CVE-2025-2091 is an open redirect vulnerability classified under CWE-601 found in M-Files Mobile applications for Android and iOS prior to version 25.6.0. Open redirection occurs when an application accepts untrusted input that causes it to redirect users to external, potentially malicious websites. In this case, attackers can embed maliciously crafted PDF files that exploit the vulnerability by causing the M-Files Mobile app to redirect users to attacker-controlled URLs. This redirection can be used for phishing attacks, social engineering, or to deliver malware payloads by leveraging the trust users place in the M-Files Mobile app environment. The vulnerability does not require authentication but does require user interaction (opening the malicious PDF). The CVSS 4.8 score indicates a medium severity, reflecting that while the vulnerability can be exploited remotely without privileges, the impact on confidentiality, integrity, and availability is limited primarily to user deception and potential indirect compromise.
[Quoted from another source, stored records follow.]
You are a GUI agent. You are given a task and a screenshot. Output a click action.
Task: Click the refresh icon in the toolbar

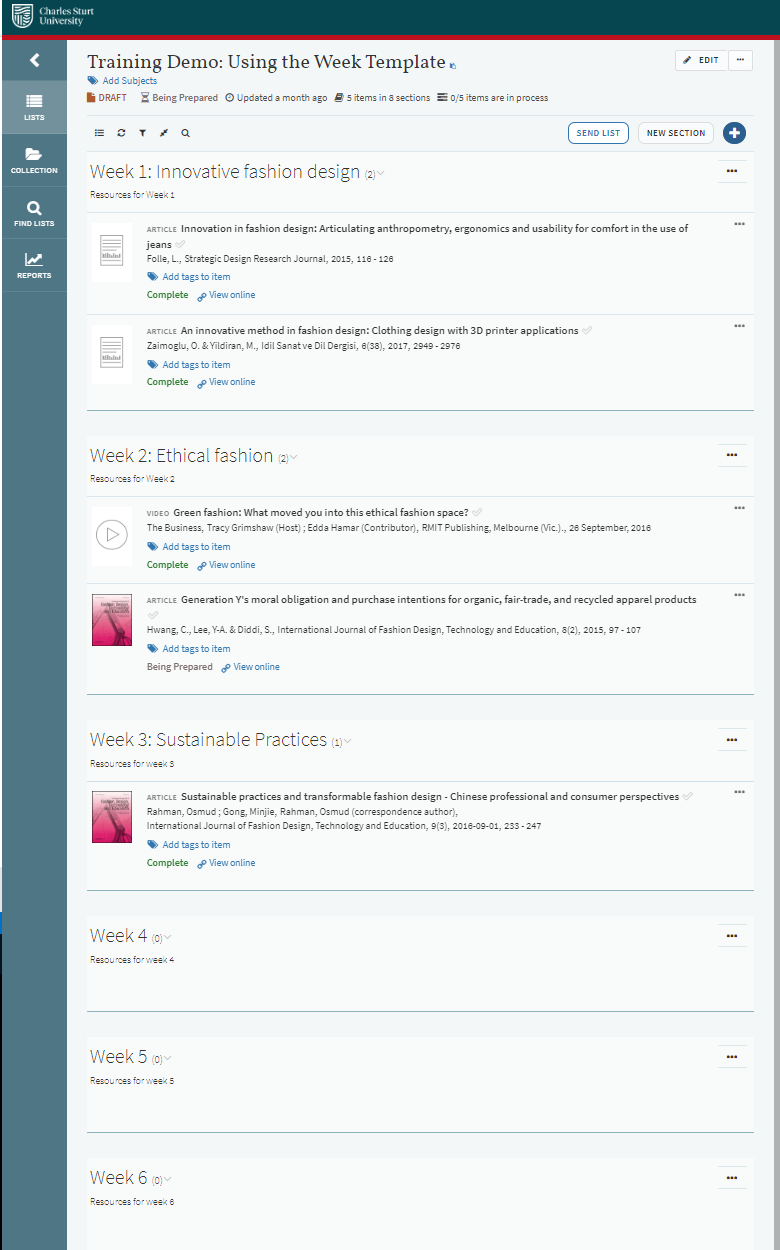click(x=121, y=132)
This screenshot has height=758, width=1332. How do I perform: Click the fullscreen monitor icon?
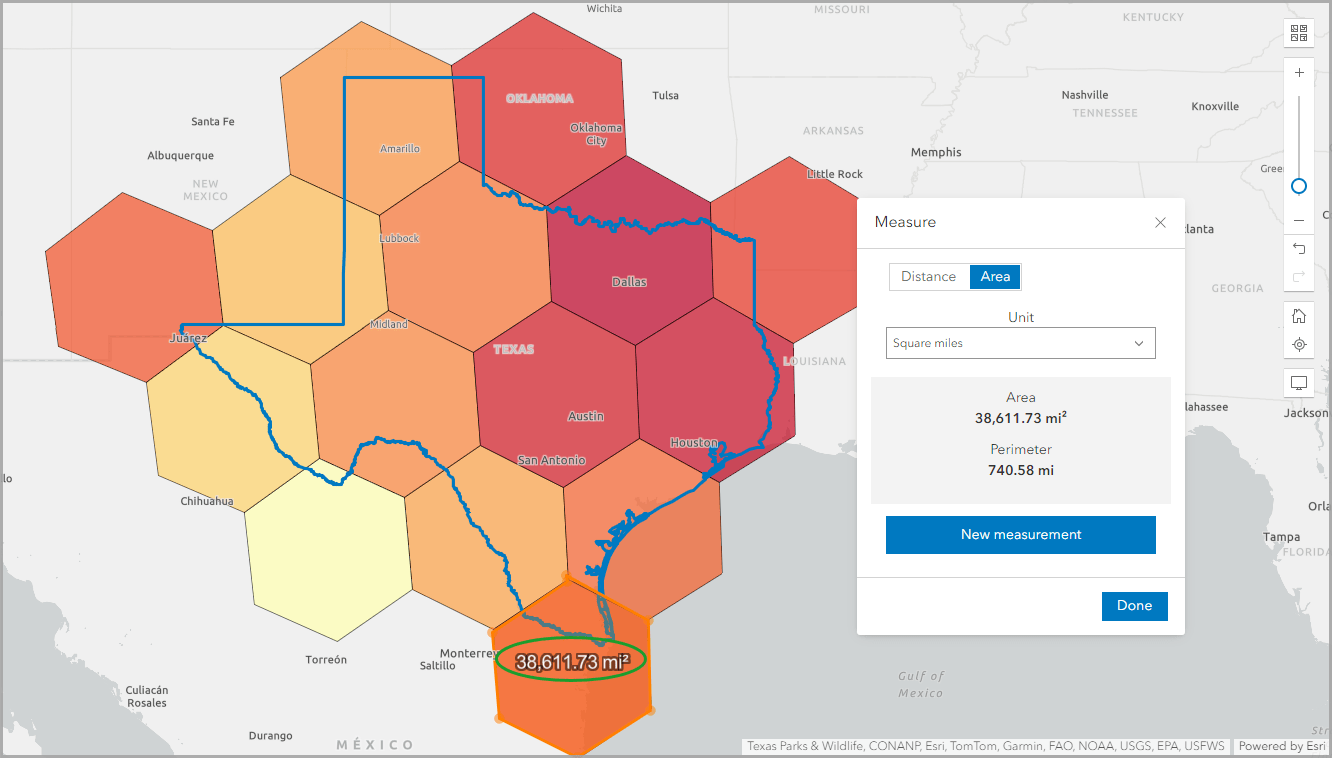1298,382
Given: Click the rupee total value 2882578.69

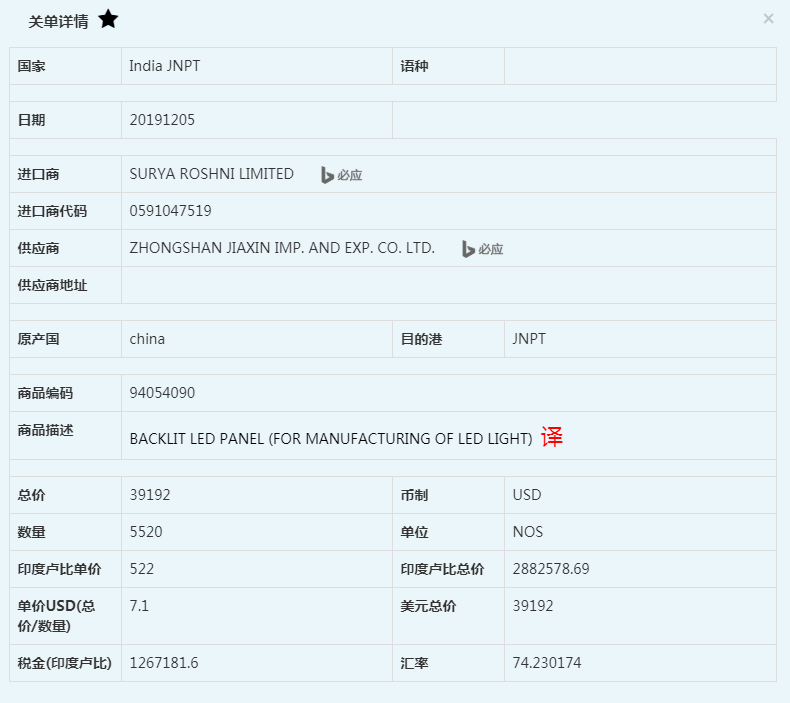Looking at the screenshot, I should (x=551, y=569).
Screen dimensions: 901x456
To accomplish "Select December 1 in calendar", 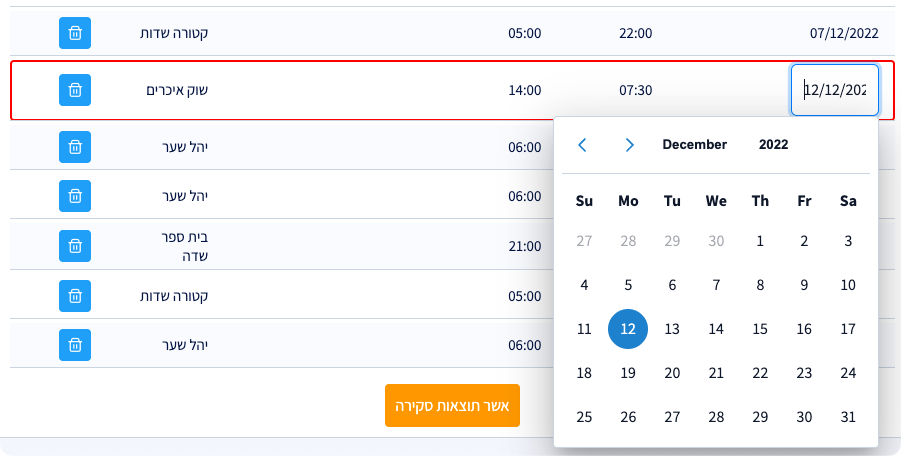I will tap(760, 241).
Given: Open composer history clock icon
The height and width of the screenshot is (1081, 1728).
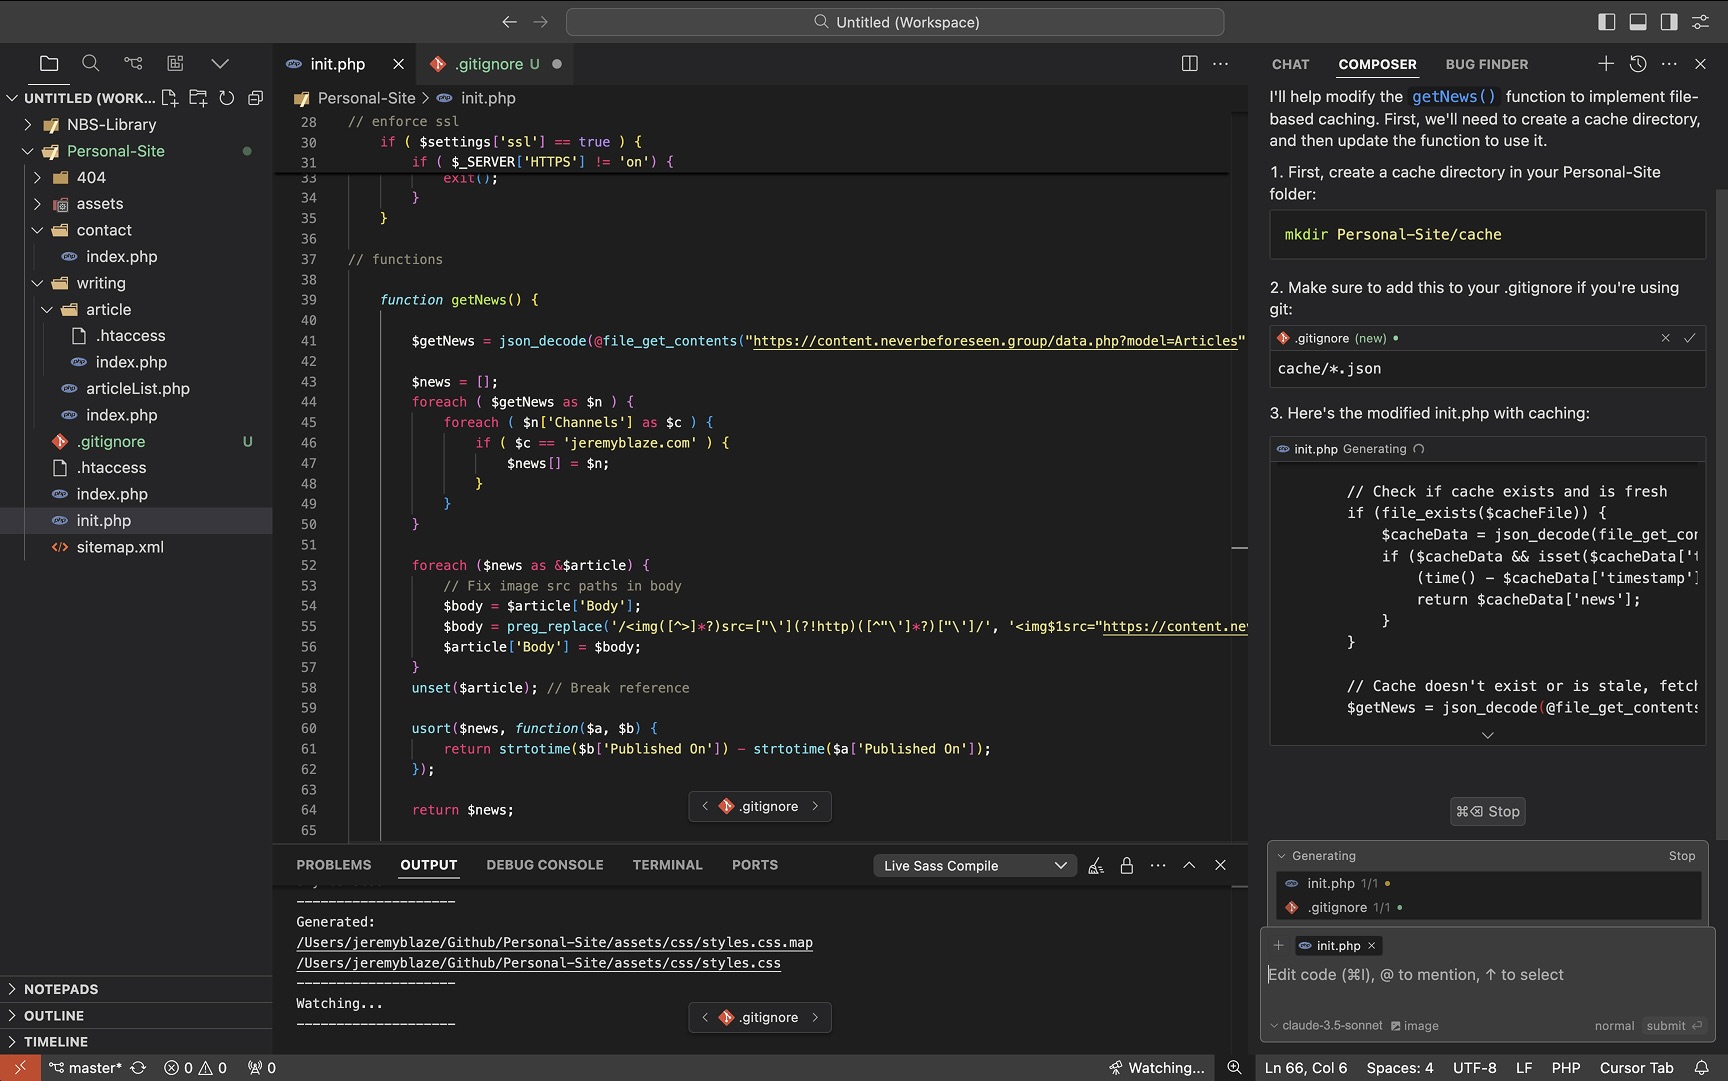Looking at the screenshot, I should click(1637, 64).
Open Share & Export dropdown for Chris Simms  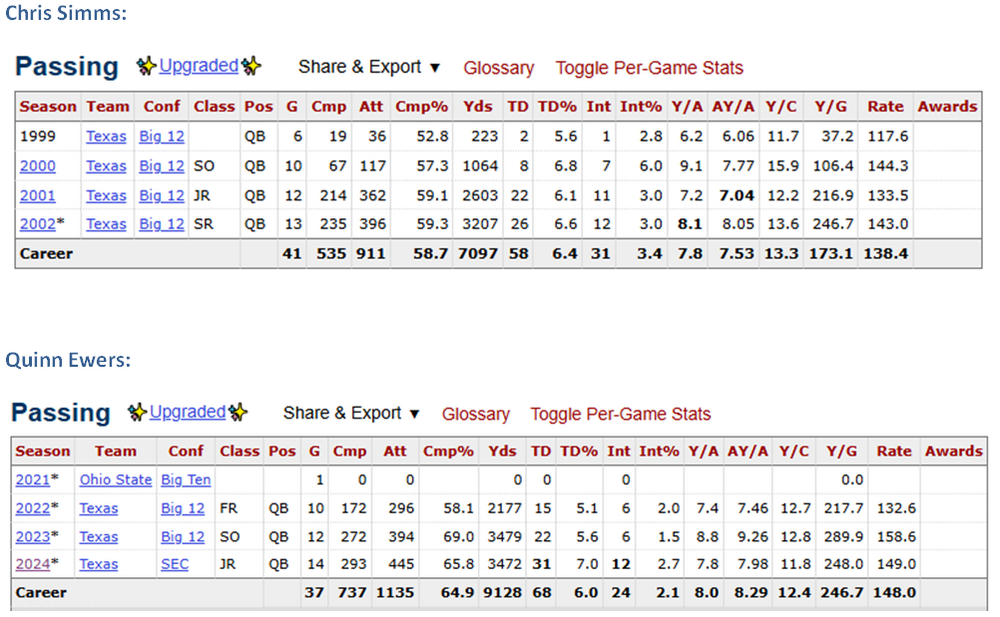[369, 67]
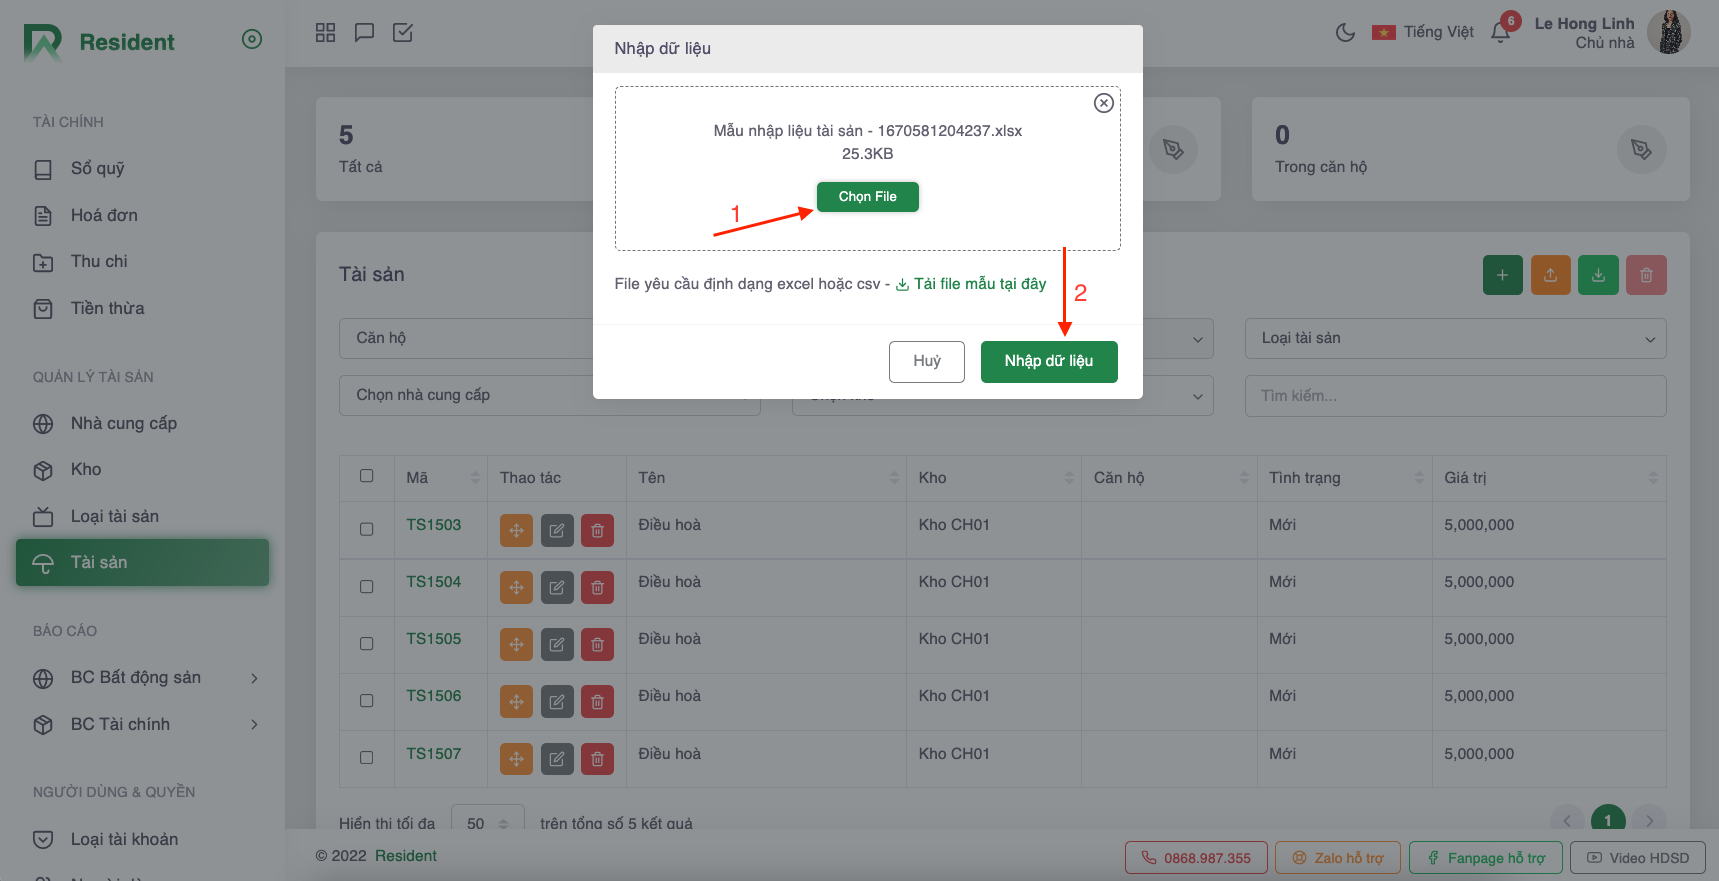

No public exploits have been reported to date. The vulnerability was reserved in March 2025 and published in June 2025. M-Files Corporation has addressed this issue in version 25.6.0 of their mobile app, though no direct patch links are provided in the source data.

The primary impact of this vulnerability is on user trust and potential exposure to phishing or malware delivery through trusted enterprise applications. Organizations using M-Files Mobile risk their users being redirected to malicious sites, which could lead to credential theft, unauthorized access, or further compromise of enterprise systems if users are tricked into divulging sensitive information or downloading malware. While the vulnerability does not directly compromise the M-Files Mobile app’s confidentiality or integrity, the indirect effects can be significant, especially in environments where M-Files is used for sensitive document management. The requirement for user interaction limits automated exploitation but does not eliminate risk, particularly in targeted attacks or spear-phishing campaigns. This vulnerability could affect industries relying heavily on M-Files Mobile for document workflows, including finance, healthcare, legal, and government sectors.

Organizations should immediately upgrade M-Files Mobile applications on all Android and iOS devices to version 25.6.0 or later, where the vulnerability is fixed. Additionally, implement strict email and document scanning policies to detect and block malicious PDFs before they reach end users. User awareness training should emphasize caution when opening PDFs from untrusted or unexpected sources, especially within enterprise mobile environments. Consider deploying mobile threat defense (MTD) solutions that can detect suspicious redirection behaviors or block access to known malicious URLs. Where possible, configure M-Files Mobile and associated systems to restrict or validate URLs before redirection occurs. Monitoring and logging user access patterns for unusual redirection events can help detect exploitation attempts. Finally, coordinate with M-Files support for any additional recommended security configurations or patches.